The rare quarrels which occur at times take the form of an exchange of public expostulation (yakala) in which the two parties assisted by friends and relatives meet, harangue one another, hurl and hurl back recriminations. Such litigation allows people to give vent to their feelings and shows the trend of public opinion, and thus it may be of assistance in settling disputes. Sometimes it seems, however, only to harden the litigants. In no case is there any definite sentence pronounced by a third party, and agreement is but seldom reached then and there. The yakala therefore is a special legal arrangement, but of small importance and not really touching the heart of legal constraint.

Some other specific legal mechanisms may also be mentioned here. One of them is the kaytapaku, the magical protection of property by means of conditional curses. When a man owns coco or areca palms in distant spots, where it is impossible to keep watch over them, he attaches a palm leaf to the trunk of the tree, an indication that a formula has been uttered, which automatically would bring down ailment on the thief. Another institution which has a legal side is the kaytu-butabu, a form of magic performed over all the coco-nut trees of a community to bring about their fertility, as a rule in view of an approaching feast. Such magic entails a strict prohibition to gather the nuts or to partake of coco-nut, even when imported. A similar institution is the gwara.13 A pole is planted on the reef, and this places a taboo on any export of certain valuable objects, exchanged ceremonially in the kula, while their importation on the contrary is encouraged.
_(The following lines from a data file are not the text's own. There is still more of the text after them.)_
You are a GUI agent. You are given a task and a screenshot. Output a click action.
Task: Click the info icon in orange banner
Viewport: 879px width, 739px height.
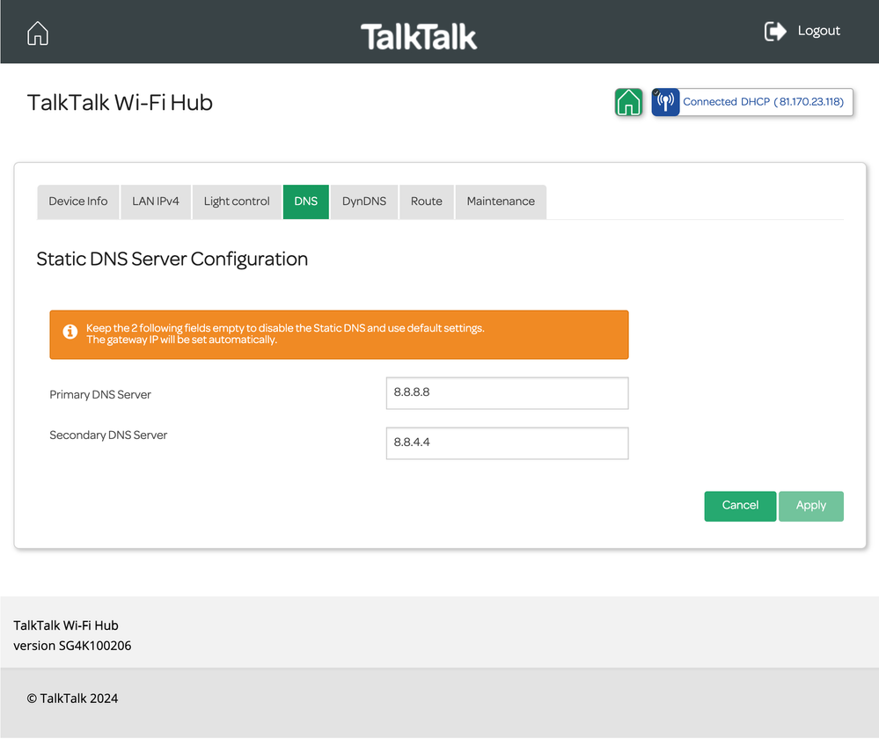point(70,333)
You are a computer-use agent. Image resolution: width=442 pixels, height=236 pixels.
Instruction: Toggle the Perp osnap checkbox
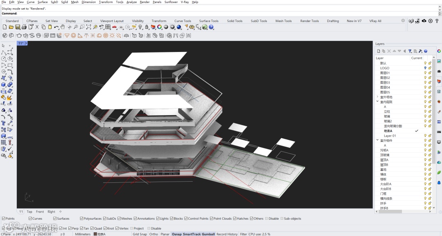tap(70, 228)
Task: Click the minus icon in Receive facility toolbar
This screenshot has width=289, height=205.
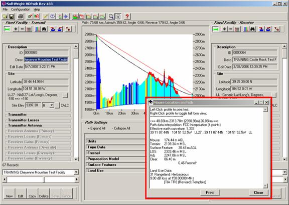Action: (x=231, y=29)

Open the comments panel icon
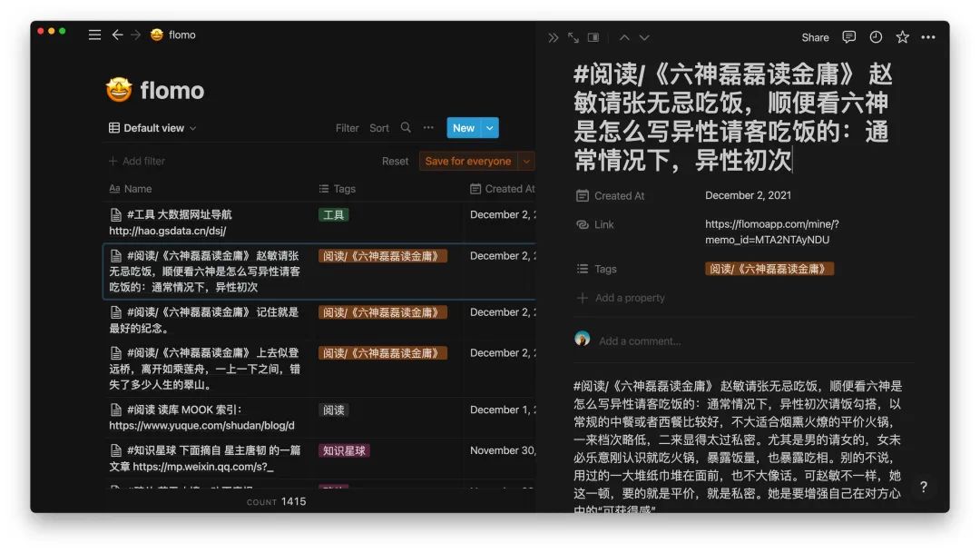849,37
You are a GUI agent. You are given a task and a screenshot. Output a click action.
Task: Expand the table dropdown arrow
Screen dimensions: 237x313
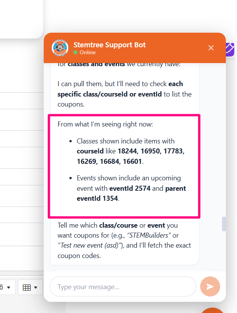point(36,288)

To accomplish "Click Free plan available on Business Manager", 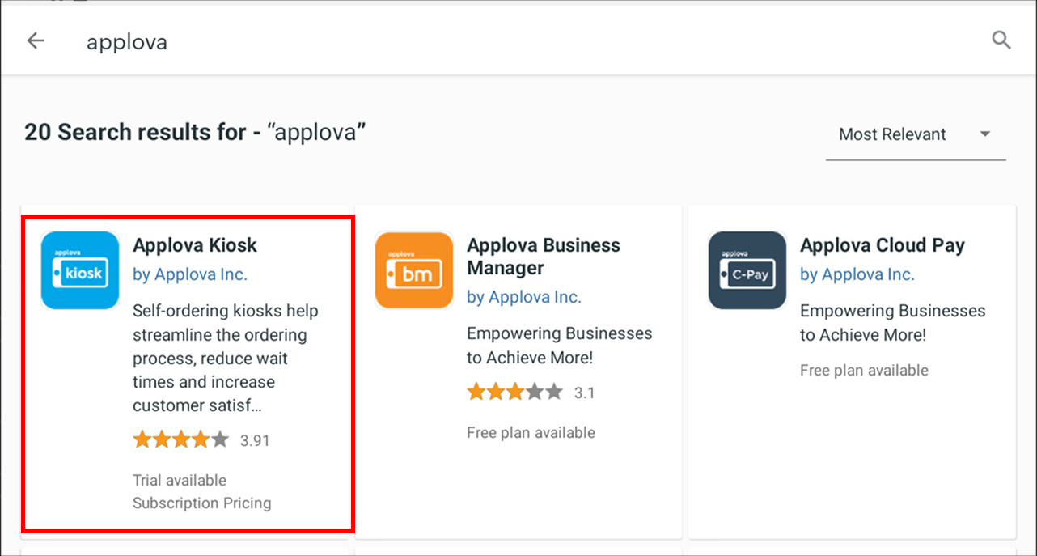I will [x=530, y=433].
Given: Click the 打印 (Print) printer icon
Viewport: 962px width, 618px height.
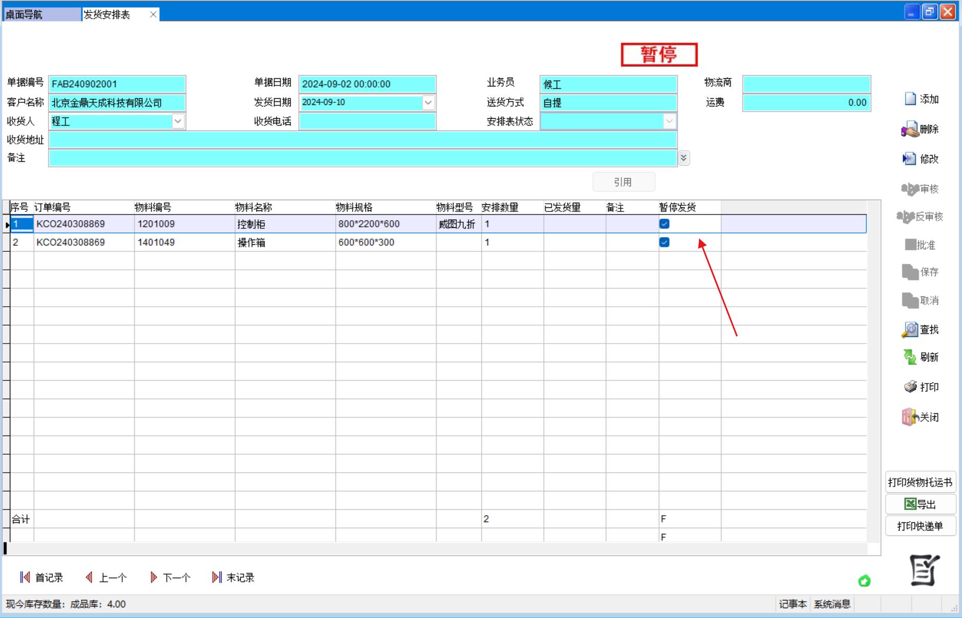Looking at the screenshot, I should (910, 387).
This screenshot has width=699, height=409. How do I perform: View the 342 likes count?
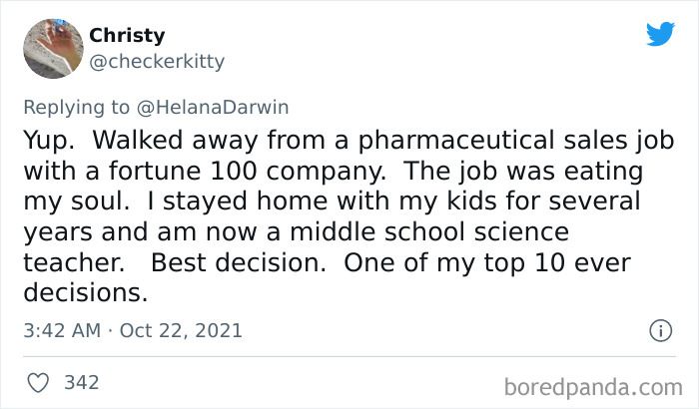pos(80,382)
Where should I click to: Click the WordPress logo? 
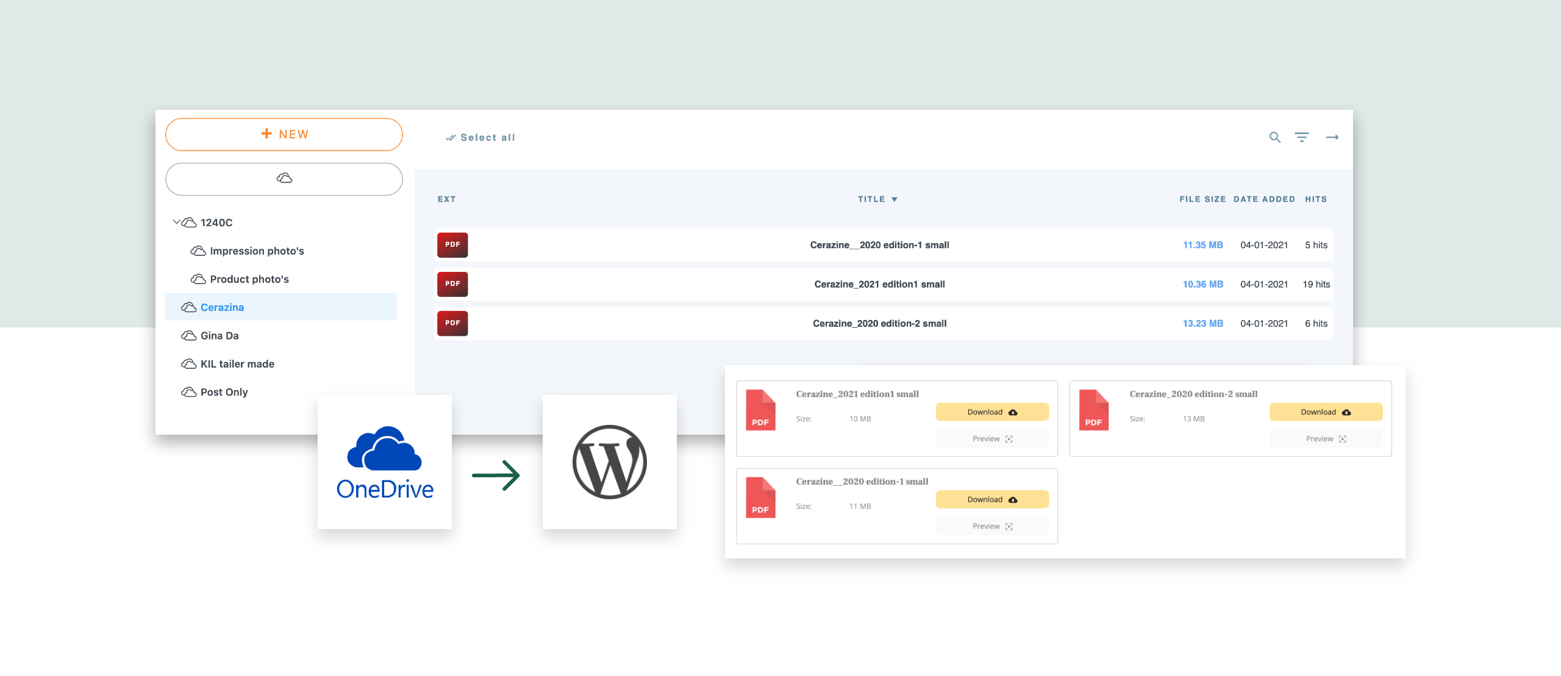click(609, 461)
This is a sort of moratorium, stopping all payments, without any interference with the receipts, which also aims at an accumulation of valuable objects before a big ceremonial distribution. Another important legal feature is a sort of ceremonial contract, called kayasa. 14 Here the leader of an expedition, the master of a feast, or the entrepreneur in an industrial venture gives a big ceremonial distribution. Those who participate in it and benefit by the bounty are under an obligation to assist the leader throughout the enterprise.

All these institutions, kayasa, kaytapaku, and kaytubutabu, entail special binding ties. But even they are not exclusively legal. It would be a great mistake to deal with the subject of law by a simple enumeration of these few arrangements, each of which subserves a special end and fulfils a very partial function. The main province of law is in the social mechanism, which is to be found at the bottom of all the real obligations and covers a very vast portion of their custom, though by no means all of it, as we know.